# [SOLVED] net/ipv4/raw.o copy_to_user()

## olivia.wilde

I have this error when building my kernel.

```

  CHK     include/linux/version.h

  CHK     include/generated/utsrelease.h

  CALL    scripts/checksyscalls.sh

  CHK     include/generated/compile.h

# @-chmod -f 500 /boot

# @-chmod -f 500 /lib/modules

# @-chmod -f 700 .

# @echo '  grsec: protected kernel image paths'

  CC      net/ipv4/raw.o

In file included from /usr/src/linux-2.6.38-hardened-r6/arch/x86/include/asm/uaccess.h:633,

                 from net/ipv4/raw.c:44:

In function 'copy_to_user',

    inlined from 'raw_getsockopt' at net/ipv4/raw.c:752:

/usr/src/linux-2.6.38-hardened-r6/arch/x86/include/asm/uaccess_32.h:249: error: call to 'copy_to_user_overflow' declared with attribute error: copy_to_user() buffer size is not provably correct

At top level:

cc1: warning: unrecognized command line option "-Wno-unused-but-set-variable"
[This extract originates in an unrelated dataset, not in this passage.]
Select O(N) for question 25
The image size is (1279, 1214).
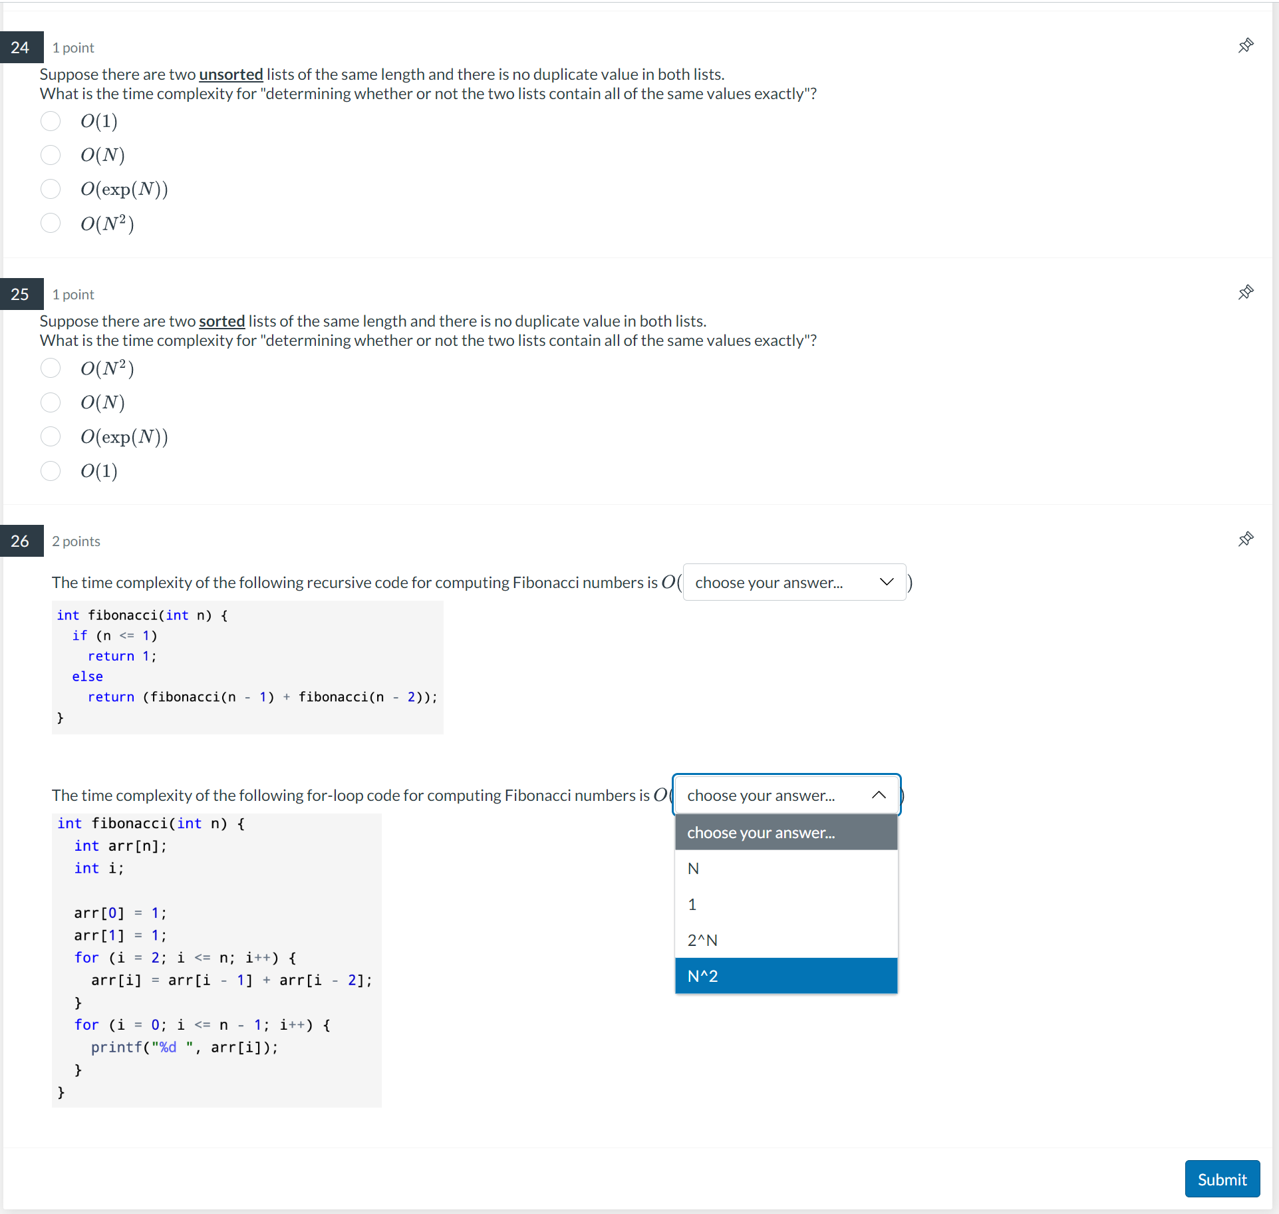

make[2]: *** [net/ipv4/raw.o] Error 1

make[1]: *** [net/ipv4] Error 2

make: *** [net] Error 2

make: *** Waiting for unfinished jobs....

```

Last edited by olivia.wilde on Sun Jul 10, 2011 5:27 am; edited 1 time in total

----------

## Hu

A call site is written to do a transfer that the compiler cannot prove will not overflow.  You could disable this security check, disable compilation of the affected file, or file a bug.  You could also try using a newer compiler, in case a later version is more clever about deducing the sizes involved.

----------

## olivia.wilde

Thanks, I've disable kernel debugging and it works.

----------